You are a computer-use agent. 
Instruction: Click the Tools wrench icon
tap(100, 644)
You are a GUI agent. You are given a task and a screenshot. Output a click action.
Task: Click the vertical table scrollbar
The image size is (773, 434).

★ ★ ★ ★

- _Required task_: Reproduce every one of the items above word for word, keeping each line unchanged.

- _Exercise solution_:
You are a computer-use agent. 
Instruction: Click the Tools wrench icon
tap(100, 644)
You are a GUI agent. You are given a task and a screenshot. Output a click action.
Task: Click the vertical table scrollbar
The image size is (773, 434).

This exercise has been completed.